Unemployment figures

Why the ANC likes joblessness stats

What if South Africa’s unemployment rate is lower than advertised? That possibility would undermine one of the ANC’s most powerful political justifications.
July 6, 2026
4 mins read

Sometimes it’s so much more enlightening to speak to a retired CEO than a current one. Existing CEOs obviously have enormous responsibilities, many of which entail not unnecessarily infuriating one or other constituency; staff or unions, or shareholders … or government. It’s just endless.

But once they are retired, all those responsibilities slide away somewhat, and what’s left is a whole bucketload of experience and history and knowledge. In few instances has this been more visible than with Gerrie Fourie, who has been joyfully and gloriously forthcoming about his experience as CEO of Capitec.

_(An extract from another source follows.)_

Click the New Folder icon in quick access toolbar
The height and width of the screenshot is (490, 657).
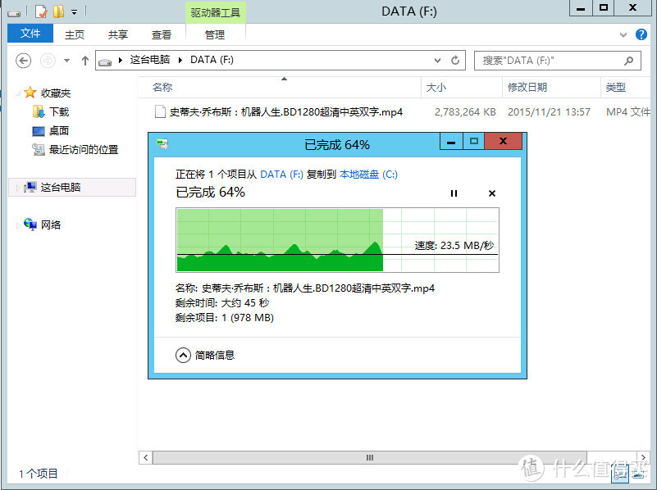click(x=57, y=11)
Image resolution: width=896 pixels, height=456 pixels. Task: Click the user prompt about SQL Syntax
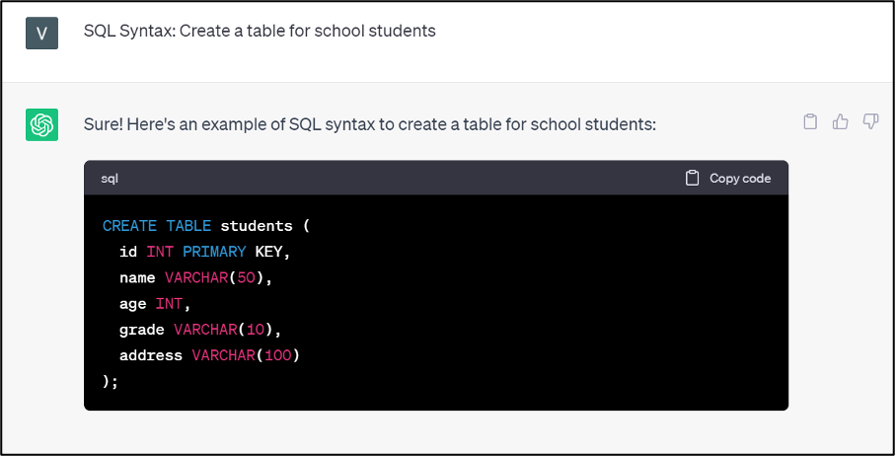(x=260, y=31)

Fourie’s experience, like that of the bank, has been extraordinary. He joined practically at the founding of Capitec when it was just a collection of hundreds of microlenders, which founder Michiel le Roux was planning to use as a launchpad for a bank. When he took over from Riaan Stassen in 2014 the bank was well on its way, but it’s obvious Fourie turbocharged its success. The client base skyrocketed from 5-million in 2013 to more than 25-million when he retired in 2025.

Since retirement, Fourie has been brutally honest and outspoken about a variety of different topics, and the one that got him into hot water was his claim that South Africa’s unemployment rate was probably not 32%, but somewhere between 10% and 15%. Once the claim was made, the national economics priesthood reached for the incense.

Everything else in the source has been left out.